Localization in text search (left) via text highlighting and highlighting in image search (right) via localization.

Image Search + Localization

There are a number of ways to get localization in image search. There is a strong latency:relevancy trade off as more sophisticated methods take longer to process. However, there are two broad categories of localization - (1) heuristic - where a heuristic is used to obtain localization and, (2) model - where another ML model is used to provide the localization. The localization can also happen at the time of indexing (‘index-time partitioning’) or after an initial set of search results have been returned (“search-time localization”). The latter is akin to a second stage re-ranker from traditional two stage retrieval systems.

Index-time Partitioning

At indexing time the image is broken into sub-images. Each sub-image is embedded and stored and can be searched against.

Here we will explain index-time partitioning for localization. In the indexing step, the image is partitioned into patches. Each of these patches and the original image are embedded and then stored in an index. This has the advantage that the time penalty is (mostly) paid off when indexing instead of searching.

In the retrieval step the query is embedded and compared not just to the original image but to all the patches as well. This now allows the location of the sub-image to also be returned.

Instead of matching the query to whole images only, the query can also be matched to sub-images to provide localization.

Variations of this approach can also be used to do ‘augment-time-indexing’. Instead of the image being broken into sub-patches it is augmented any number of times using any number of operations. Each of these augmented images are then stored in the same way the sub-patches were.

Heuristic partitioning methods

As explained above, one of the simplest ways to get localisation in image search is to partition the image into patches. This is done using a rule or heuristic to crop the image into other sub-images and store the embeddings for each of these patches. The simplest scheme for images is to split the image into an N x M equally sized patches and embed those. More sophisticated methods can be performed by other machine learning models like object detectors.

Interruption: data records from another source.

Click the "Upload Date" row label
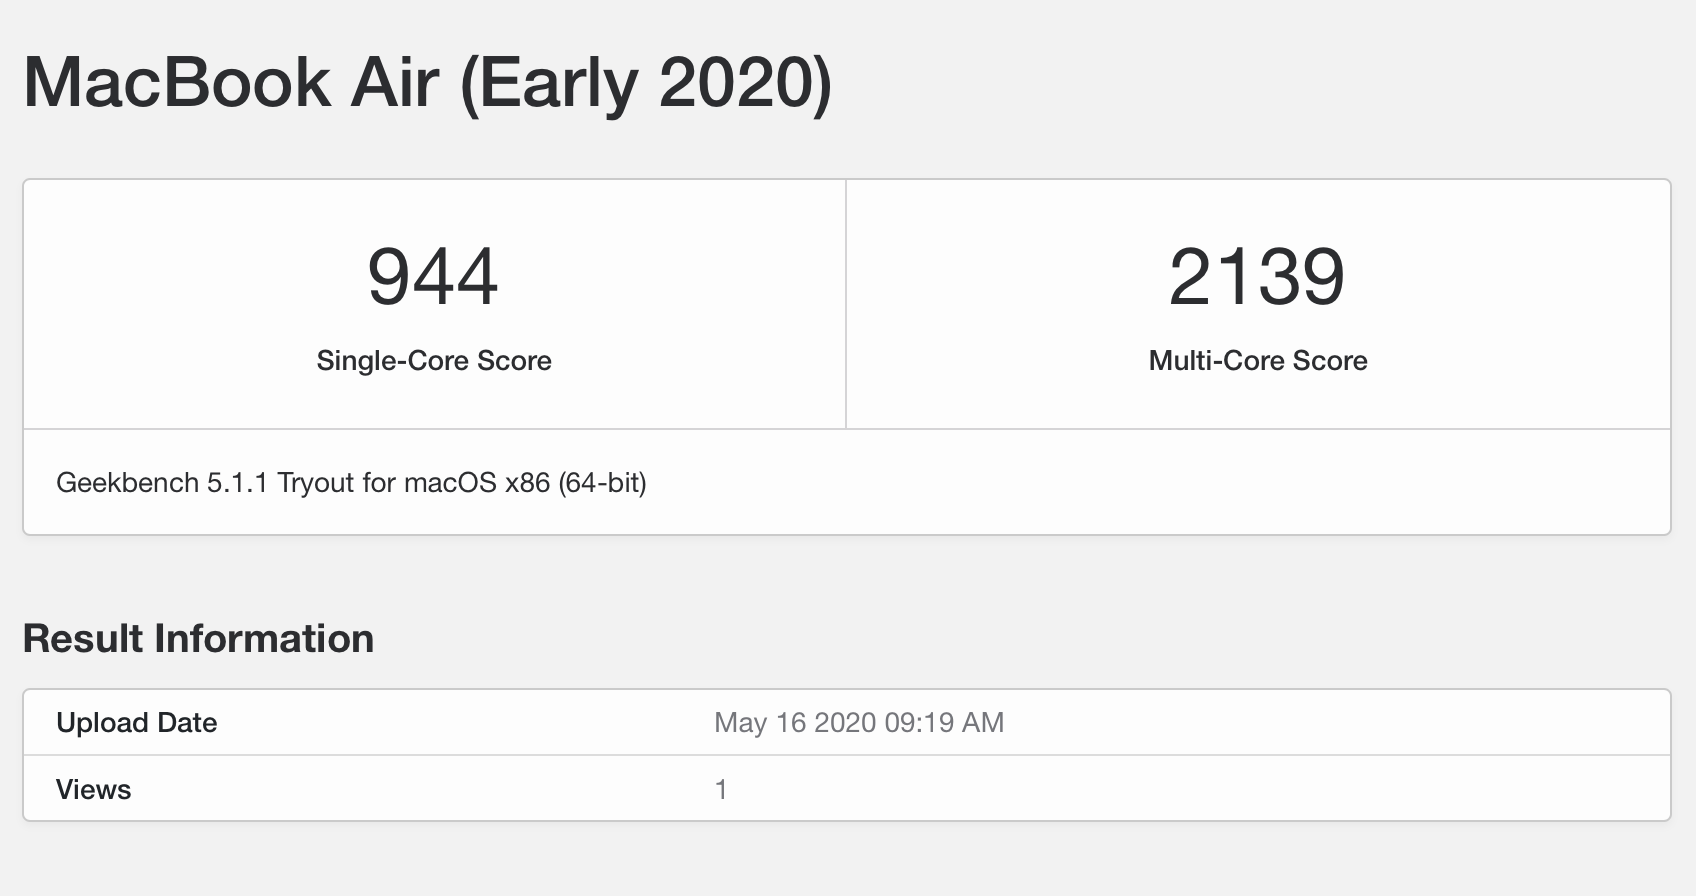Screen dimensions: 1696x896 click(x=136, y=723)
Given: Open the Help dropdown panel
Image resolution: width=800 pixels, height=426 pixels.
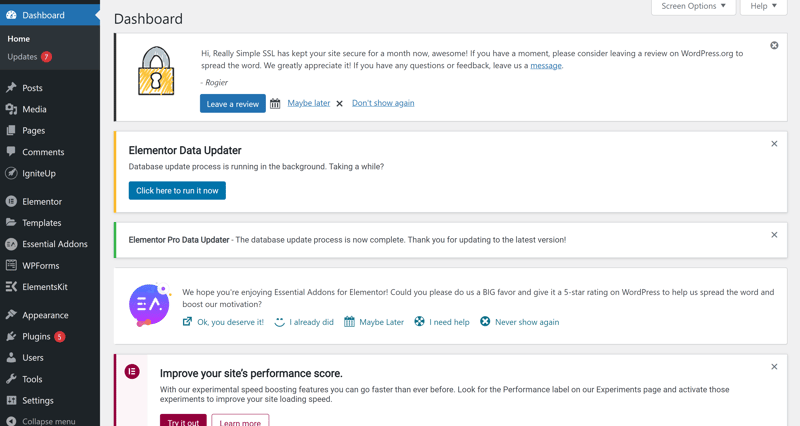Looking at the screenshot, I should tap(763, 7).
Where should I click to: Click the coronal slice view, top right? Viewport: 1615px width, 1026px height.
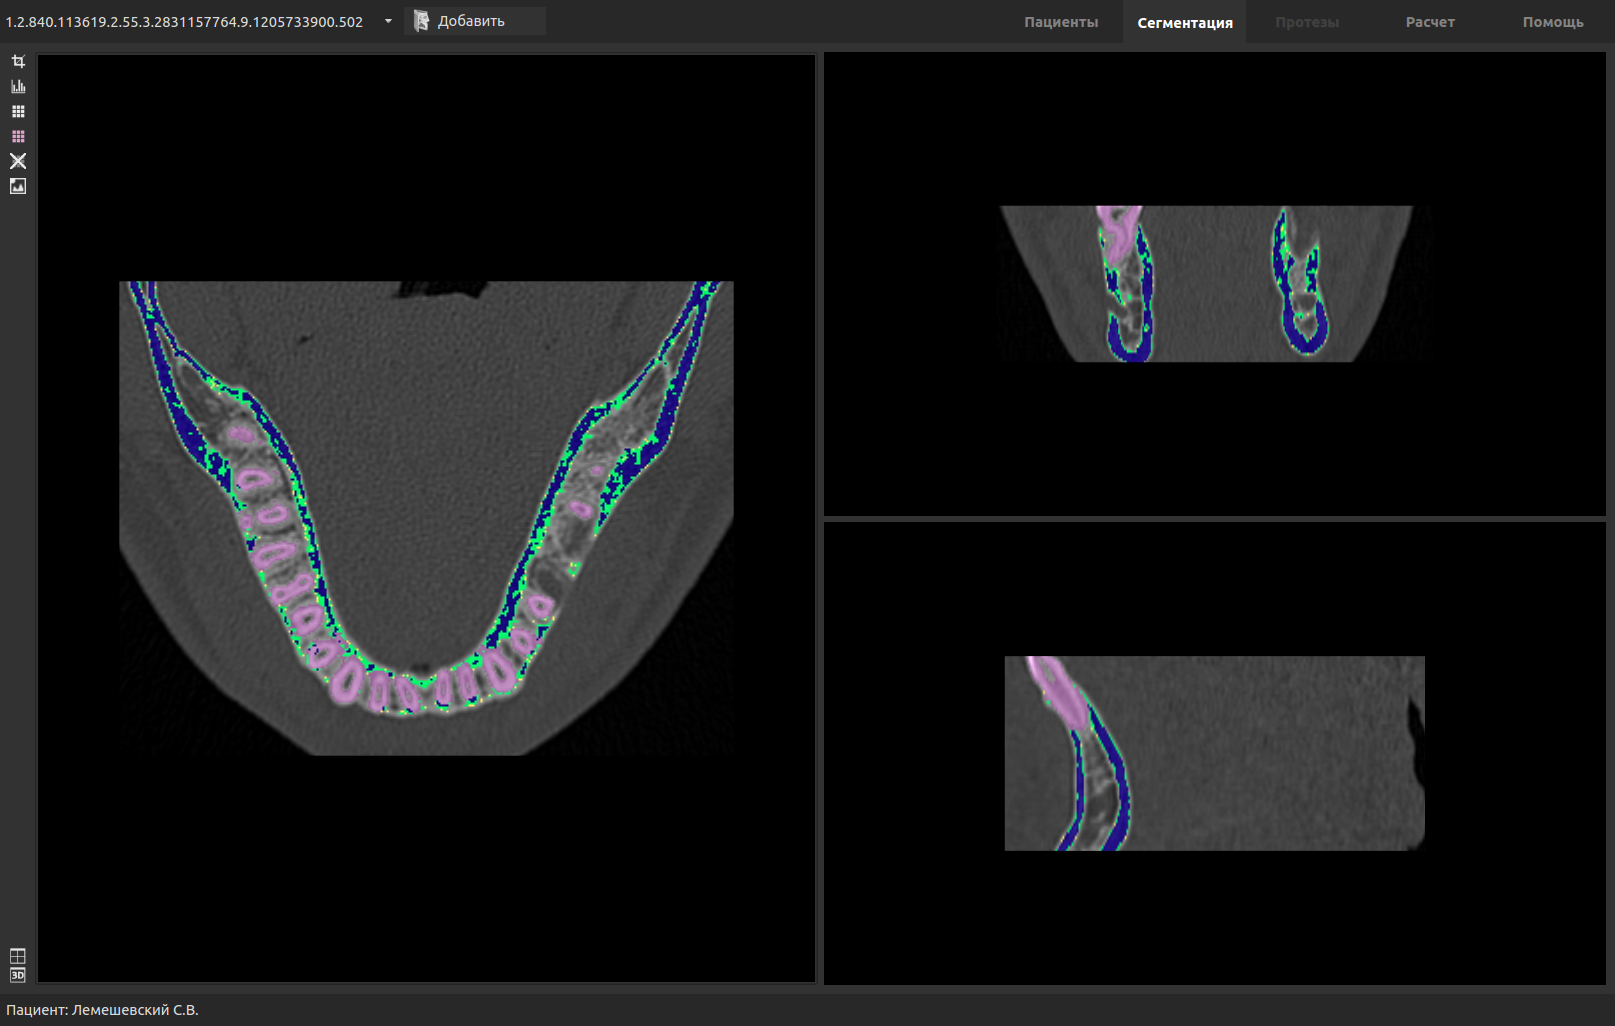(1214, 284)
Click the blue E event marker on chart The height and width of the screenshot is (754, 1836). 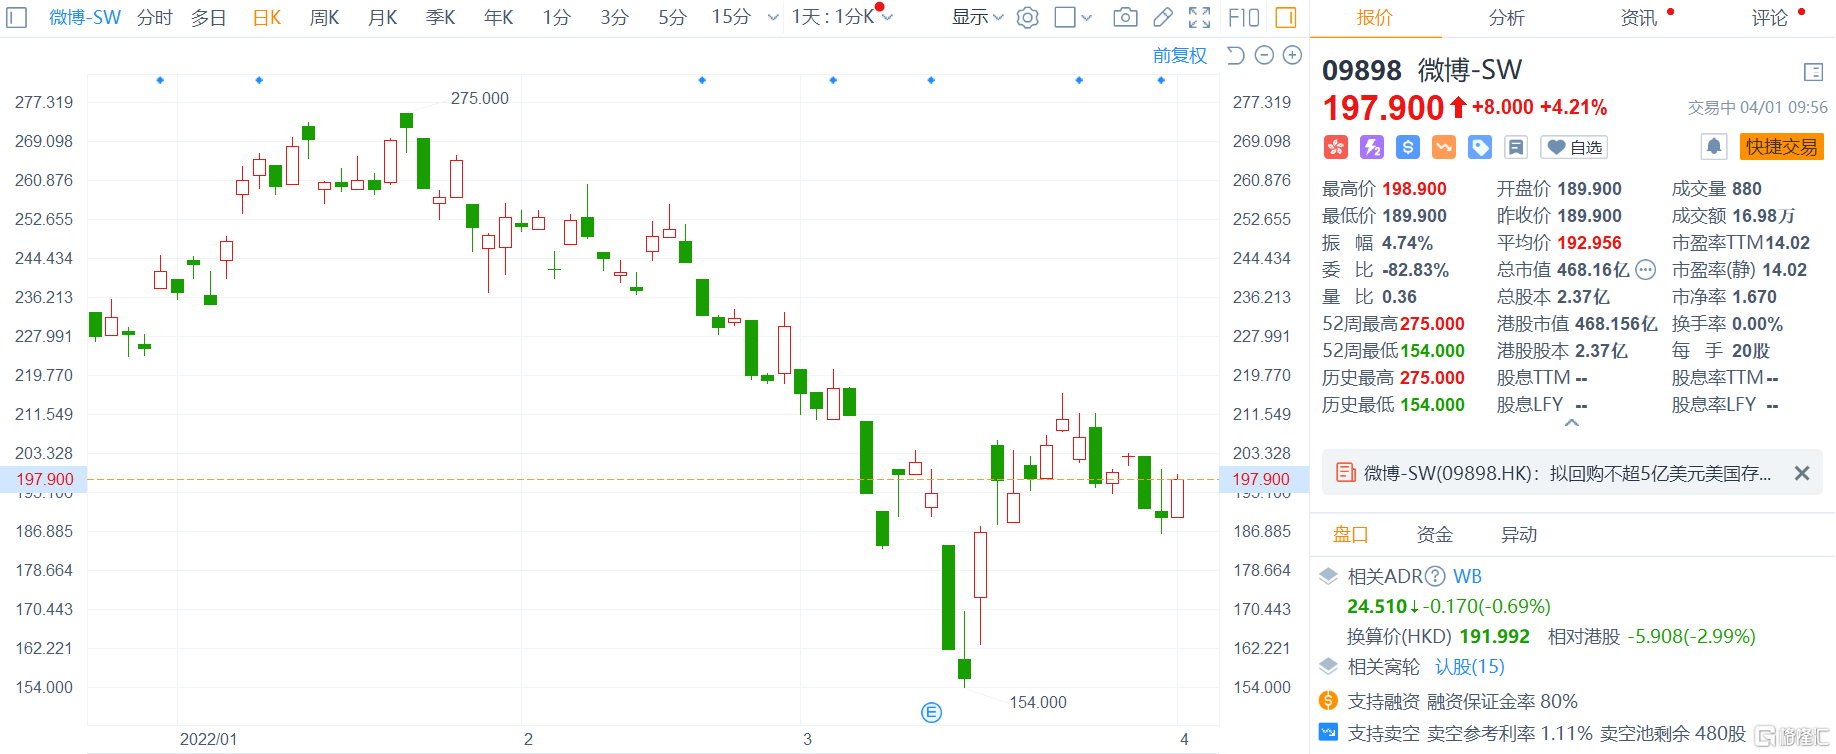click(x=931, y=712)
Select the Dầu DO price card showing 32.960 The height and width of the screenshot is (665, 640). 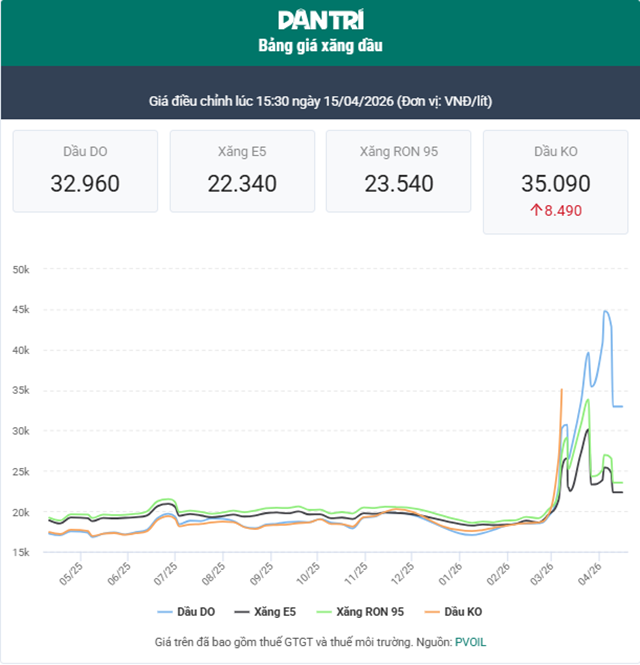pyautogui.click(x=85, y=169)
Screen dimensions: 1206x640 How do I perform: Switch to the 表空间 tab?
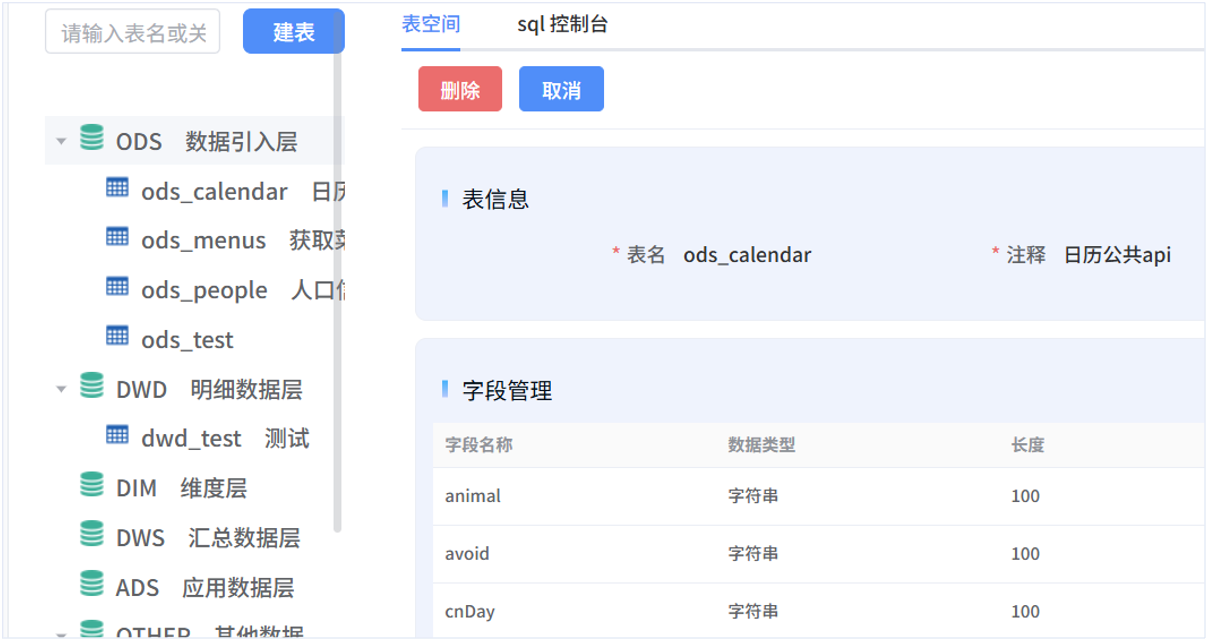429,22
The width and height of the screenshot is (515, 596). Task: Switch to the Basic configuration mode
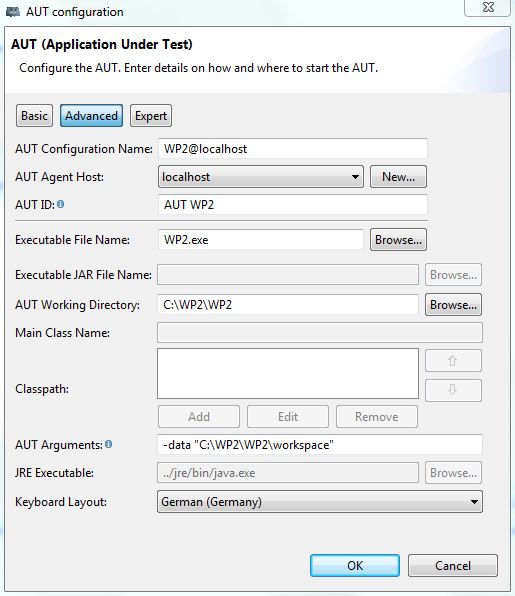tap(34, 116)
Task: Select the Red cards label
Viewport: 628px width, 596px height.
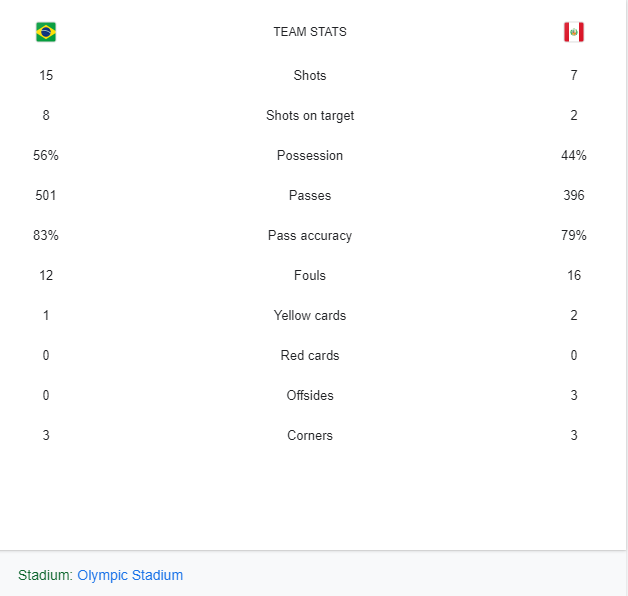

Model based partitioning methods

For the model based approaches, ideally we want “important” or relevant parts of the image to be detected by a model and proposed as the sub-images. Different use cases will have different requirements but surprisingly we can do some pretty good stuff with pretty generic models. To achieve this we can exploit some properties of object detectors and attention (i.e. transformers) based models.

For example, in two-stage detectors like Faster-RCNN the first stage consists of a region-proposal netwrok (RPN). The RPN is used to propose regions of the image that contains objects of interest and happens before any fine-grained classification occurs. The RPN is trainable and can be used to propose possible interesting parts of an image. Alternatives are to simply use a fast lighter-weight detector like yolo and make the output boxes the proposed regions (ignoring class) or use “objectness” scores to rank the proposed (now class agnostic) boxes. Finally, other alternatives exist like models that output “saliency” maps which can be obtained from supervised learning or through self-supervised methods like DINO. DINO has the added benefit that since it is self-supervised, it makes fine-tuning on custom datasets simple and a way to provide domain specific localisation.


An alternative approach to single-stage retrieval is two-stage retrieval. Two-stage retrieval consists of an initial retrieval of documents which are then reranked by a localization model or heuristic. The first stage is where the initial candidate documents are retrieved and the second stage can re-rank (i.e. re-order) the results based on another model or heuristic.

An animation demonstrating the two-stage retrieval for image search. The initial images are retrieved before being re-ordered by another model (the “reranker”).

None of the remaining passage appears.